McLean appears to have been a ball of energy.  No sooner had he succeeded in getting the WAA off the ground then he turned his efforts to assisting the city’s “draughtsmen” in creating a similar professional organization.  At this time the term applied to almost everyone working in an office who was not an “architect:” from the mature, head of the drafting room to the newest hire.  In the longstanding tradition of the apprentice system, such an association would allow its members to continue working during the day while they improved their knowledge and skills during the evenings.  This was especially important at this time as the area’s universities (University of Illinois-started in 1873 with Nathan Ricker; University of Michigan-had fitfully started in 1876 with Jenney) were slowly developing their own architecture programs, but it would take a while before these programs would deliver the prerequisite new talent needed by Chicago’s burgeoning building campaign.

Other cities, noteworthy among them being New York and Boston, already had such organizations for draughtsmen and McLean published a letter from 42-year old James H. Carpenter, a local draftsman, published under the name “T-Square” in the Feb. 1885 issue of Inland Architect, inviting individuals interested in forming such a group in Chicago:

“Will you please consider the proposition to invite the draughtsmen who desire to form a sketching club, to send their names directed, if you please, to yourselves, or to “T-Square,” in care of your office?  The intention is to commence at once.”

McLean editorially followed up with: “The idea is a good one, and if properly organized and conducted by the right parties, cannot but result in a permanent and increasing good.”  He then offered his office for the group to meet that occurred on Feb. 26, with McLean acting as the temporary chairman.  Eighteen men attended and all had the same idea: this was not to be a trade union, for they considered themselves as professionals.  Two weeks later this group met again in McLean’s office to hammer out a constitution under his direction.  Henry Lord Gay once again stepped up to the plate by offering the free use of the meeting room in his Builders’ Exchange (the same spot where the first W.A.A. convention had taken place only five months earlier) and the first official meeting of the Chicago Architectural Sketch Club took place on April 13, 1885.  

So that by May 1, 1885, when the new Board of Trade, as did many of the new skyscrapers opened in Chicago, the city’s architectural community had put into place a complete system of professional education and development for its entire population: from the lowliest draftsman to its established leaders.  Jenney would give history lectures at the University of Chicago and Root, among others, would present papers on theory and practice at the I.S.A.A.  All of these talks would be reprinted for all to read in the Inland Architect.  The last ties to the East had been severed.  This, by no means, meant that Chicago would develop its architectural ideas on its isolated own, as some historians have argued.  It only meant that Chicago architects no longer had to rely on information filtered by East Coast prejudices, especially as printed in Boston’s American Architect.  

Chicago would be well versed on the latest ideas from Europe, as I have mentioned earlier: Jenney, the graduate from Paris’ École Centrale des Arts et Manufacturers, could speak firsthand of Viollet-le-Duc’s ideas.

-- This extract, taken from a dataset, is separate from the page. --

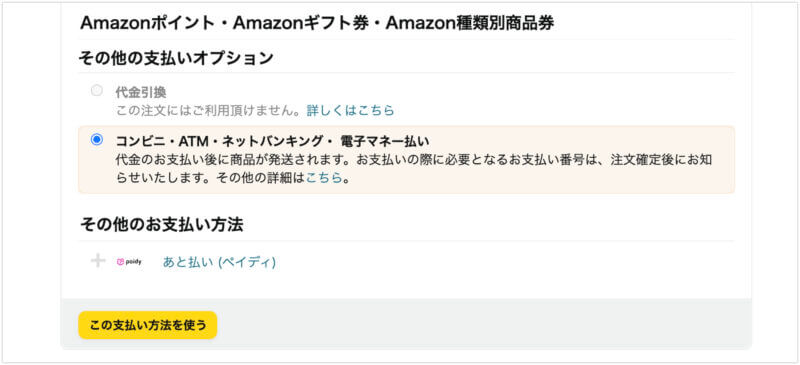Open the 詳しくはこちら link
Screen dimensions: 800x365
click(x=351, y=110)

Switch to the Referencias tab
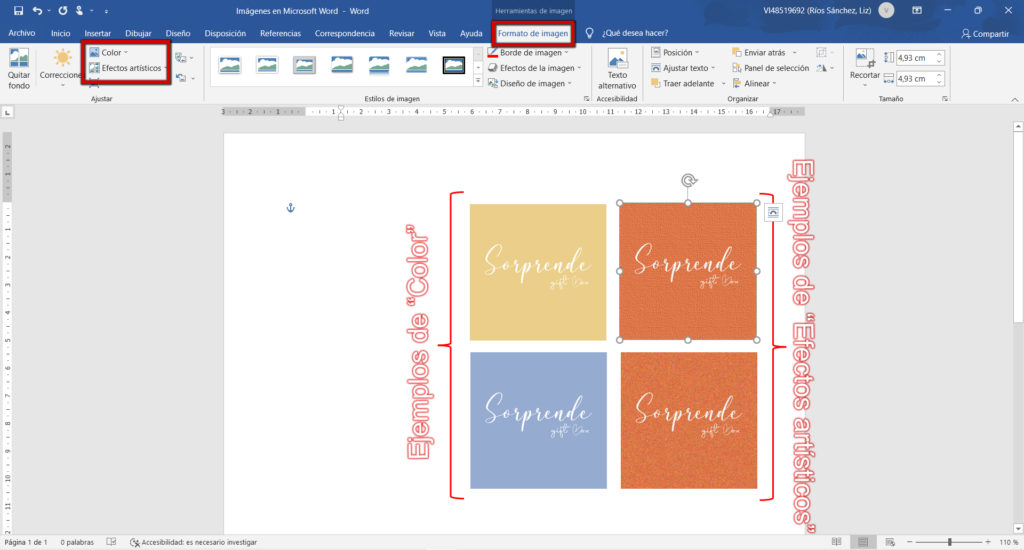point(280,33)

Root, having studied in Great Britain and then graduated from NYU’s Civil Engineering program, would be joined by Peter B. Wight in promoting the ideas of Owen Jones and the British Design Reform Movement. Frederick Baumann and Dankmar Adler would present Gottfried Semper’s and other German writers’ ideas on architecture. And a few years later, Louis Sullivan, who had spent just enough time at both William Ware’s MIT program and at Paris’ École des beaux-arts to develop his own ideas about each program’s plus and minuses, would eventually join this august brew of modern architectural thought.


The A.I.A.’s response to the success of the W.A.A. convention was one of accommodation, rather than confrontation, although in truth, there was no alternative.  The Board of Trustees forwarded their congratulations: “[We] trust that the Western Association of Architects will be the means of accomplishing much good, and that the A.I.A. and the W.A.A. will long continue to work together in harmony in the development of our national architecture.” American Architect was more direct in its report of the convention:

“We take sincere pleasure in learning of the complete success of the movement for establishing a western association of architects… the feeling of the gentlemen present seems to have been unanimously in favor of the establishment of an association working in concord with the American Institute of Architects, but representing the interests of the profession in the West.  Although the American Institute has had no more valued or useful members than many of the Western architects, its influence has been unquestionably too remote to give that moral support which professional men need.  Even Eastern architects find the authority of the Institute less substantial, so far as regards its effect upon their individual business, than that of their local societies, and to their brethren in Chicago and St. Louis the quarterly meetings of the Trustees in New York are of still less practical service, so that the formation of a professional body in the West, which should unite the direct influence exerted by home associations with the authority conferred by a large membership, was, if not yet absolutely necessary, at least most fortunate;”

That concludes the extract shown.